Click. Boom. Amazing! – Setting Up the Exhibition

By on March 31, 2015

CBA-setting-up-01Sofitel Brussels Europe, Monday, March 30th 2015: I arrived in the hotel lobby with most of the photos; the large formats will be delivered later this morning. The space is beautiful, peaceful and luxurious and despite the fact that the set-up will prove to be rather frantic, I can’t wait to start. The idea of an exhibition took shape in my head about a year ago, but now, it’s actually a reality. So, to work!

The hotel lobby is separated into three separate zones. There’s a long wall divided into two parts with an alcove on either side. I decided to hang 23 photos in the alcoves and I opted for deep wooden frames, the glass being about 4 cm from the actual photo, evoking the volume created by the alcove itself. To the left are 9 water-themed pictures and to the right, 14 pictures reflecting the human condition. The frames are suspended from picture rails, which remains the most elegant way of presenting photos.


The main wall, above the alcoves, is also divided into two parts. I chose seven 60/60 cm (23/23 inches) pictures, layered between a sheet of Dibond and a protective laminate layer. On the left side, three splendid still-life works by Florian Bilges and off to the right, a wall dedicated to two Toronto photographers whom I greatly admire: Julia Nathanson and Matthew Wylie. We finished around noon and the result is awesome. No rest for the wicked though - there’s more to do!


The second section of the exhibition: 4 columns painted in matte black. They have been especially constructed for Click. Boom. Amazing! because I wanted to create a "walk-through" section. The 73 pictures presented here literally come from the four corners of the globe. The viewer will be guided through the space created by the columns. Two pictures will be hung on each side of the column and here I opted for simple metallic frames.


By this time, it’s already 14.00, so it’s time to head on up to the last part: the mezzanine.

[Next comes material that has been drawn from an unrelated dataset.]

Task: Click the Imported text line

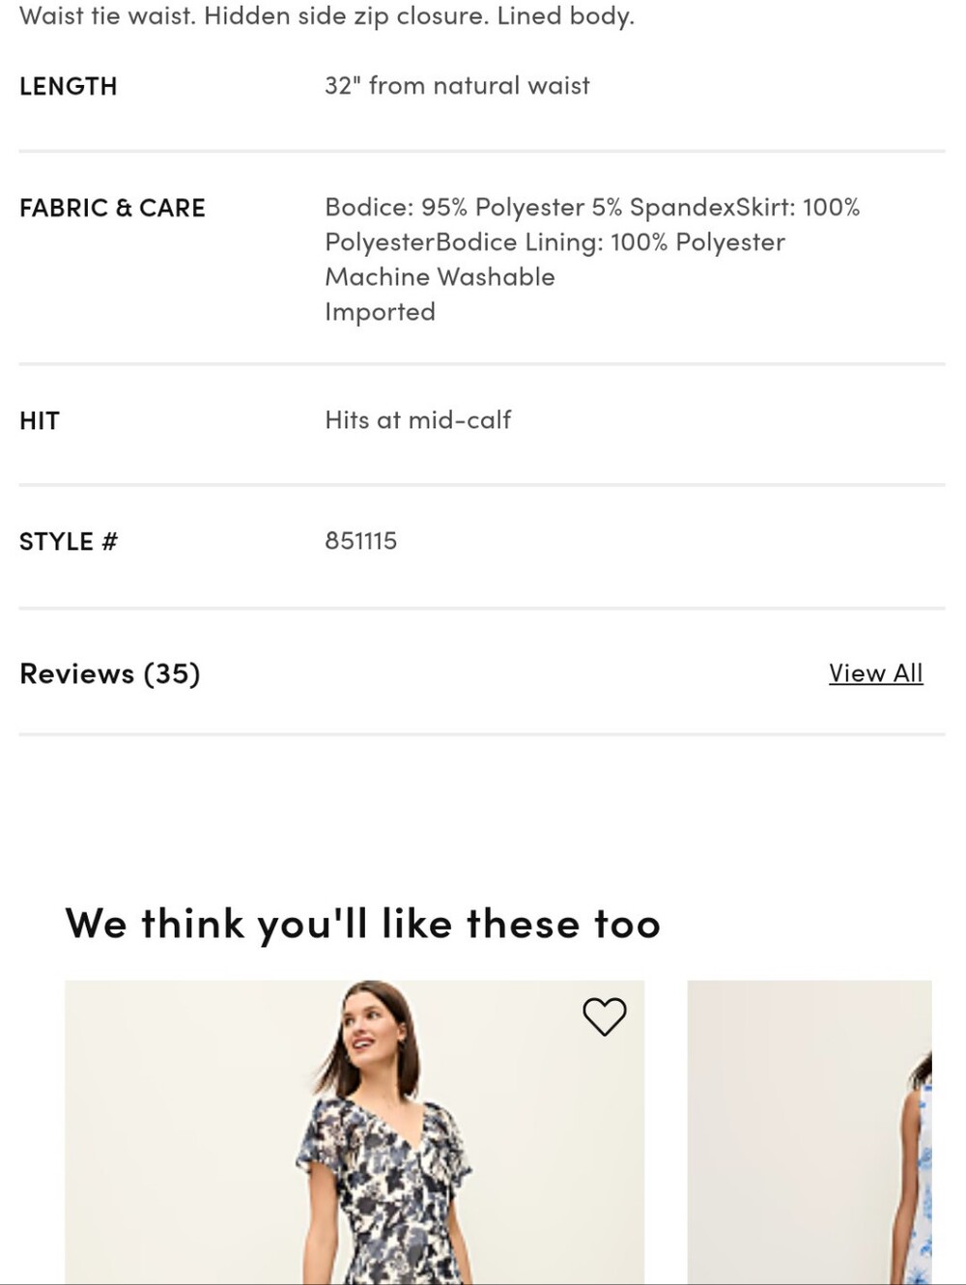Action: click(x=381, y=312)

A huge mezzanine of 2 meters wide overlooks the lobby and this is where I decided to hang the 12 large format photos, measuring 90/90 cm (35/35 inches), mounted on aluminum.


It was a difficult choice because it’s rather hard to factor in the resolution of the pictures. A picture that has been resized in Oggl, for example, can’t be printed in this format, and there are additional factors to bear in mind. Many of you enquired about this and I will be publishing an interview with the manager of the photo lab, which will explain more about the challenges.

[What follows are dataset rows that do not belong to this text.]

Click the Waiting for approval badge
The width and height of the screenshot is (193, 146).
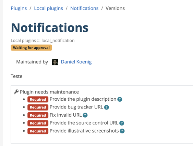tap(31, 48)
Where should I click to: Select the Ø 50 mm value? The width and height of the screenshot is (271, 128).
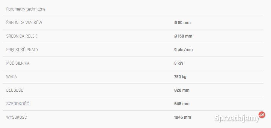[182, 23]
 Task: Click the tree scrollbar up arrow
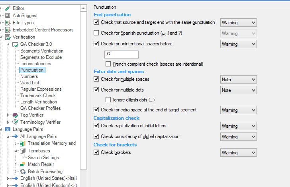[83, 8]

All the pictures have now been hung up and all that’s left is to present a few more on easels, among them the picture by Henk Goossens, which will be the first one you see as you walk into the exhibition, as well as the one by Lori Hillsberg, who is our first competition winner.


We finished off around 15.30. We spent about 6 hours unwrapping, nailing, sanding down, screwing, hanging, gluing and without even being aware of it, we’ve transformed the hotel lobby into what resembles a war zone. After we clean up our mess, I can finally see the exhibition in its full glory. I have to confess to feeling rather emotional about it all, but there’s no time to linger, as I still have to make the nametags to go beneath the pictures, as well as the barcodes, which can be scanned so that people are directed to the Hipstography site where they can find additional information about each piece.

The exhibition opens to the public on Tuesday March 31st and is free of charge and without interruption, until July 20th. One additional picture will be added to the collection, each month. If you want to participate, feel free to add the hashtags #SofitelBxlEur (Sofitel, Bxl for Brussels and Eur for Europe) and #hipstography to the pictures you submit. For those of you not able to visit Brussels, there will be a virtual tour of the exhibition, in the coming weeks. I think I might now head on over to Sofitel and actually take in the fruits of our labor.